The explosion that killed Chatah occurred only a short walk away from the 2005 blast that killed former Prime Minister Rafiq Hariri, his political ally. Next month, an international tribunal will begin a trial that has indicted top Hezbollah operatives of orchestrating the bombing that killed Hariri, along with 21 other people.
Some officials saw a connection between the assassination of Chatah — who worked to establish the international tribunal and was the Hariri team’s interlocutor with the United Nations — and the looming trial.
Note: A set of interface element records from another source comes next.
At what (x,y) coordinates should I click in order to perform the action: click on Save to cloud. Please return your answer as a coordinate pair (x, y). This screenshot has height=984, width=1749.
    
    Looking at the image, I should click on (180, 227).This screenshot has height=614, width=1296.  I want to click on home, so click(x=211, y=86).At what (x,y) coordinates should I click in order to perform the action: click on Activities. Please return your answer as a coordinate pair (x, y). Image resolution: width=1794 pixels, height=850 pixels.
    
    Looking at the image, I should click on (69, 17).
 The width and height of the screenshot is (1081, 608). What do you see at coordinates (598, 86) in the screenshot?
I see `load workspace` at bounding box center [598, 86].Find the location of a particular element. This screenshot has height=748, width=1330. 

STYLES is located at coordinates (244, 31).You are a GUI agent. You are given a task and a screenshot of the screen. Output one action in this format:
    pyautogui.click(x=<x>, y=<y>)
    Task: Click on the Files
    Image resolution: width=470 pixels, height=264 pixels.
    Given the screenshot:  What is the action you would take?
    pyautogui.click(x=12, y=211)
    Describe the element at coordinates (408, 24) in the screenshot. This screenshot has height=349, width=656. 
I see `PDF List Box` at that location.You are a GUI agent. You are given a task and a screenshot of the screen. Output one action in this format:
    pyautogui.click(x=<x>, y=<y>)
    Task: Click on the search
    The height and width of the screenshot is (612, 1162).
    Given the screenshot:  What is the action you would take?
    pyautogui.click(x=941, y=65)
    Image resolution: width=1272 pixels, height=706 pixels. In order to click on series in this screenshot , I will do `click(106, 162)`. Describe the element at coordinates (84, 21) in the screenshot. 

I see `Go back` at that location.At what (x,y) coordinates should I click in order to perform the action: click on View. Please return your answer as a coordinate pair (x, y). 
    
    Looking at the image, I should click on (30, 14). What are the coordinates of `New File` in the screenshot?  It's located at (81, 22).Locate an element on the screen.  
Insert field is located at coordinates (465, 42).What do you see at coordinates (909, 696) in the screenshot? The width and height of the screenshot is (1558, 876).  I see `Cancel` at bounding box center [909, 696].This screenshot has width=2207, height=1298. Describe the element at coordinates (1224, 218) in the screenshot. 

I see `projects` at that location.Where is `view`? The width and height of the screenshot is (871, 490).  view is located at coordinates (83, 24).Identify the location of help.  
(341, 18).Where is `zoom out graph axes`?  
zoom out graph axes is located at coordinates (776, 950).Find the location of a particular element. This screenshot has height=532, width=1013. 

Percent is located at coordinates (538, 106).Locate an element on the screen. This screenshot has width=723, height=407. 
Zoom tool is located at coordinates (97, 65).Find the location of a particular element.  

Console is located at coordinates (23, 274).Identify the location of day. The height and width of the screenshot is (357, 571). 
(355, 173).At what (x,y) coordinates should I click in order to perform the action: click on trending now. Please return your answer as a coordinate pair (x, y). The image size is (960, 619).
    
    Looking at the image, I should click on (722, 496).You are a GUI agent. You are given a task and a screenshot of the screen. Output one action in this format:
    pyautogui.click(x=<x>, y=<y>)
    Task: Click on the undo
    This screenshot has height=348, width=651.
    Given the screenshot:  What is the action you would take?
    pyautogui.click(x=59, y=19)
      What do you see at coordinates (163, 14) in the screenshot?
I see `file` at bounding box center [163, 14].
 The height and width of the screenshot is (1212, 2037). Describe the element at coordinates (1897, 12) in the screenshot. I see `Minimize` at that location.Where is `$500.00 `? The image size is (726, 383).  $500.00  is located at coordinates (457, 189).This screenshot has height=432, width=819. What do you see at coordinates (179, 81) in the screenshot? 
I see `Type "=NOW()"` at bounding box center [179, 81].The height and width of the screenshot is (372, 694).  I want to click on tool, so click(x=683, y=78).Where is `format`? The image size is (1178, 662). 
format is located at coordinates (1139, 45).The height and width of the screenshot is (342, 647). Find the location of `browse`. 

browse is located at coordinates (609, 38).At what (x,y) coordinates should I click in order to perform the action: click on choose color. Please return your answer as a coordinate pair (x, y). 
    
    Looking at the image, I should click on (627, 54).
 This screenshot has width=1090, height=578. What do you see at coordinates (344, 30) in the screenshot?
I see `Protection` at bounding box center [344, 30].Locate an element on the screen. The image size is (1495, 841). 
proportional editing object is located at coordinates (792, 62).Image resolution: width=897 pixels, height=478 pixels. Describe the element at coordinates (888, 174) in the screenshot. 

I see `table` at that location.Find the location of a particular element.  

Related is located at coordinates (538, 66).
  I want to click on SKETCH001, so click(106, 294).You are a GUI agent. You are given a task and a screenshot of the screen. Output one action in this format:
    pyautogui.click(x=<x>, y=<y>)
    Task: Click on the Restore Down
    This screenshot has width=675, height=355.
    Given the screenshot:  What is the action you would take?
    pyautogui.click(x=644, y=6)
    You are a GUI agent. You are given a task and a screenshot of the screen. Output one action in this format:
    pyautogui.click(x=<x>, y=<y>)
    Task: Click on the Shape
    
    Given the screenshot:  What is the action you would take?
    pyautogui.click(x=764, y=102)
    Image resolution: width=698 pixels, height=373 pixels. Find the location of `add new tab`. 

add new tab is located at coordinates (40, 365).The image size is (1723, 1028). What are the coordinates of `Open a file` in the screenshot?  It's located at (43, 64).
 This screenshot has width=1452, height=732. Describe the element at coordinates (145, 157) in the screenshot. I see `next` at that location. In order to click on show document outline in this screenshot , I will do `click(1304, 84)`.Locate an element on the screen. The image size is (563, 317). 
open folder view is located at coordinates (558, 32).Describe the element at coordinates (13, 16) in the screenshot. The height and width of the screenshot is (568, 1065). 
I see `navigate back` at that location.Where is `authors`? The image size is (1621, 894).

"It is a message that their bombs are stronger and louder than justice," said Amal Mudallali, an advisor to Hariri who worked closely with Chatah. "They are saying they will continue killing with impunity…The world has tolerated them, and this was taken as a green light."
Chatah, who had previously served as Lebanon’s ambassador to the United States, made no secret of his political views. He ran a blog and a Twitter feed that blasted both Hezbollah and the Assad regime. He criticized the Lebanese Shiite paramilitary group on Twitter an hour before his death, writing that it "is pressing hard to be granted similar powers in security & foreign policy matters that Syria exercised in Lebanon for 15 yrs."
He was even more hostile to the Assad regime, which he saw as a ruthless dictatorship that was being kept alive only by Iranian support in the face of a popular uprising. "The Assad regime is incapable of adapting to a powersharing arrangement," he wrote in his last blog post. "The regime is brittle and fragile as it is brutal and ruthless. It can break but cannot bend. Assad knows it and Iran knows it."
It was not, however, Chatah’s anti-Assad and anti-Hezbollah views that set him apart from others in the Lebanese political sphere. As a Sunni politician and a Hariri ally, those were to be expected. Rather, what distinguished him was his keen sense of history, and a curiosity about where his community and the region were heading. He often sounded more like a professor than a politician: The last time we met, he wanted to speak not of the daily political feuds in Beirut, but the larger shifts in U.S. policy toward the Middle East and the asymmetrical strategies that allowed Iran to compete for influence with the world’s greatest superpower.
Andrew Exum, a former special advisor for Middle East policy at the Defense Department who met with Chatah in the course of his work, described him as "the Westerner’s ideal of a Lebanese politician – urbane, highly educated, [and] secular."
Exum described Chatah’s attractiveness to a Western audience as potentially as much a liability as a benefit. With the U.S.-led war in Iraq, the Hariri assassination, and persistent sectarian violence in Lebanon, he feared, the Sunni community was becoming more attracted to fundamentalist clerics than moderate, secular politicians like Chatah. "I warned Chatah that Saad Hariri’s continued absence from Lebanon [he left in 2011 and has not returned since] was only exacerbating the dangerous political trends," he said. "Lebanon’s Sunnis were growing more radicalized, with dangerous consequences for everyone from the United States and Israel to the Hezbollah-supporting Shia community in Lebanon."
The fallout from Chatah’s killing, however, could provoke an intensely local reaction. He hailed from Tripoli, and some shops there have already closed to mourn his death. The northern city was already on a knife’s edge: A grenade attack hit an army convoy there last night, and Human Rights Watch has warned that the "government’s security response has been weak" in the face of fighting between the Sunni and Alawite communities there. The city could see an upsurge of violence as factions seize on the popular anger from the blast to settle local scores.
There is also the bigger question of whether the Syrian war will drag Lebanon into full-blown civil conflict. Chatah had hoped that Lebanon just might muddle through — that a regional accord and the state’s institutions, as weak as they may be, could protect the country from chaos. Nobody can yet say whether those hopes are completely dashed, but the future looks grimmer than it did yesterday.